Nada que contarte
Desde pequeña lo había tenido claro, a ella le gustaba ayudar a los demás, siempre aconsejaba a sus amigas sobre sus novios, después sobre sus trabajos…; y en su familia organizaba encuentros sociales entre todos los miembros, más cercanos o lejanos, la cuestión era juntarse para propiciar el bienestar general. Alguna vez, la reunión acababa en otros derroteros más tortuosos, pero ahí estaba ella para arreglar cualquier trifulca entre cuñados, hermanos, primos, etc. Por lo tanto, a nadie le extrañó cuando estudió la carrera de psicología y empezó a publicar, casi recién licenciada, diferentes manuales de ayuda. Tampoco se conformó con ejercer su profesión en un hospital o una clínica en casa, a ella le gustaba “complicarse la vida”, como siempre le decía su madre, y prefería casos difíciles, cuanto más difíciles, mejor, esa era su filosofía, así que todos los veranos viajaba a algún país extranjero donde fuera necesaria. Esa era su vida y así era feliz.
Un día, en una parada de autobús cercana al hospital donde trabajaba, conoció a un chico, bastante joven, que pedía dinero a la gente que esperaba. Llevaba unos pantalones vaqueros rotos y bastante manchados, una camiseta blanca y una chaqueta vaquera igual de desastrada. En la cabeza llevaba una gorra negra de una marca emblemática y en la espalda una mochila con, probablemente, todas sus pertenencias. No tendría más de veinte años. Le impactó y quiso conocer su historia.
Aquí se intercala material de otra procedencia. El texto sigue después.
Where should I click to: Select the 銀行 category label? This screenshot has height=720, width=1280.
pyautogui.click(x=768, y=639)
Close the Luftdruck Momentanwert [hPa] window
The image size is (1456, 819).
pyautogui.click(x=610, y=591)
Mientras extraía unas monedas del bolso, empezó, con cautela, a interrogarlo, con preguntas sencillas que no le ofendieran. El chico aceptó las monedas, pero no contestó ninguna de las preguntas, se negaba a entablar cualquier tipo de conversación. Le ofreció tomar un café o un bocadillo, ya que se le veía hambriento. El chico sí la miró entonces y accedió. Ambos se acercaron a un bar cercano, Julia pidió un café y su nuevo amigo un bocadillo y un refresco. Comprobó que, efectivamente, no era alcohólico ni parecía que tomara ninguna sustancia, que era español pues entendía perfectamente el idioma y que no llevaba mucho tiempo deambulando por la calle, las zapatillas deportivas que calzaba tenían, todavía, buen aspecto. Sin duda, parecía desvalido y como si lo acabaran de abandonar. Ella, normalmente, tenía ojo clínico para estos casos y con observar un poco únicamente a su paciente, podía adivinar muchas cosas. Sin embargo, se negaba a hablar, solamente repetía una y otra vez: no tengo nada que contarte.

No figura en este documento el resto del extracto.